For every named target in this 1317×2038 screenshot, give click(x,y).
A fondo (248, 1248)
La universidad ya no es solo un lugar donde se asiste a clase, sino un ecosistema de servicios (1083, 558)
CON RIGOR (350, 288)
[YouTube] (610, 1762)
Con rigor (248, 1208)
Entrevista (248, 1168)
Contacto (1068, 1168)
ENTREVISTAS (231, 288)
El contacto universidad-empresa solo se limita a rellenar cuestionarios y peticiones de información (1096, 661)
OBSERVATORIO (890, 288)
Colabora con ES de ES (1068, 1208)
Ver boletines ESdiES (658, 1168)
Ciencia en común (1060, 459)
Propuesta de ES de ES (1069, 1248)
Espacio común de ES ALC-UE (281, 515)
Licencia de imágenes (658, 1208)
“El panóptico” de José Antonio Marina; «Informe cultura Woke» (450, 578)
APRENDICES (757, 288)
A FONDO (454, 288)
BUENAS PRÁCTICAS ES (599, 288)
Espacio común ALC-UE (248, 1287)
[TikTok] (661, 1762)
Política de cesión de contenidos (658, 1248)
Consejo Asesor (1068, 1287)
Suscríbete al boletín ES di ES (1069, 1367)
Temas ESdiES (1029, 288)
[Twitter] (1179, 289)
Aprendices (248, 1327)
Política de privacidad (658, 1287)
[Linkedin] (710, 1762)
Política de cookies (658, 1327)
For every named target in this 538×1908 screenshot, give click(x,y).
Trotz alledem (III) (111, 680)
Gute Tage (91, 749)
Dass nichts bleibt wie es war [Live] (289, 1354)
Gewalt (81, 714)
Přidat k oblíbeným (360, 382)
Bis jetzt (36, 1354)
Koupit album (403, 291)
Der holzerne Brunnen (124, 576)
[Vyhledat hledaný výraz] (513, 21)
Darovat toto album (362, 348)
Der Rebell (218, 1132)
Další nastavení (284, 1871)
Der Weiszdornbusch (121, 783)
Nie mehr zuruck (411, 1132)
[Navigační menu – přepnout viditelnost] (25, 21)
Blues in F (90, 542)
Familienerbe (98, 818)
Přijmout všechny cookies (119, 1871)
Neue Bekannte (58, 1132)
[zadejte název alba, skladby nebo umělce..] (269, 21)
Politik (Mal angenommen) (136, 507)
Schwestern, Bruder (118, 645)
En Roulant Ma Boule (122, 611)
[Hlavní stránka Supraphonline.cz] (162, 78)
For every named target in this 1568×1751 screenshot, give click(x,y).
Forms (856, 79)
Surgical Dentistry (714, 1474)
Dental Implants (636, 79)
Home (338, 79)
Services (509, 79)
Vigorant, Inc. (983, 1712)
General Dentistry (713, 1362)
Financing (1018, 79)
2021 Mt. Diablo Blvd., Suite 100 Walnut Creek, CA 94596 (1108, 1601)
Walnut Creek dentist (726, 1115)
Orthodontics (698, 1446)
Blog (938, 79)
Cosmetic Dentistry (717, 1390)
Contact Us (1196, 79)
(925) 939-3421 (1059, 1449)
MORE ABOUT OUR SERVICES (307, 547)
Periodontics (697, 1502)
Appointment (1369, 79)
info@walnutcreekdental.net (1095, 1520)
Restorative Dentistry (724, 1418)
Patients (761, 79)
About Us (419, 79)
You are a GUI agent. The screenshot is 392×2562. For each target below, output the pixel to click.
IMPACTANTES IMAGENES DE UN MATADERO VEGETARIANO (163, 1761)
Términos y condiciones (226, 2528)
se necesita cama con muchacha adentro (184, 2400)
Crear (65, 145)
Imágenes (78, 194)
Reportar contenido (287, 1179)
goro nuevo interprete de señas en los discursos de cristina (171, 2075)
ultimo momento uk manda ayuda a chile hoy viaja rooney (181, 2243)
────────────────────────────────────────
● **Your task**:
The expected response is the material above given again line by line, from its first line to the line holding "Espacio común de ES ALC-UE (281, 515)", inclusive.

● **Solution to the exercise**:
For every named target in this 1317×2038 screenshot, give click(x,y).
A fondo (248, 1248)
La universidad ya no es solo un lugar donde se asiste a clase, sino un ecosistema de servicios (1083, 558)
CON RIGOR (350, 288)
[YouTube] (610, 1762)
Con rigor (248, 1208)
Entrevista (248, 1168)
Contacto (1068, 1168)
ENTREVISTAS (231, 288)
El contacto universidad-empresa solo se limita a rellenar cuestionarios y peticiones de información (1096, 661)
OBSERVATORIO (890, 288)
Colabora con ES de ES (1068, 1208)
Ver boletines ESdiES (658, 1168)
Ciencia en común (1060, 459)
Propuesta de ES de ES (1069, 1248)
Espacio común de ES ALC-UE (281, 515)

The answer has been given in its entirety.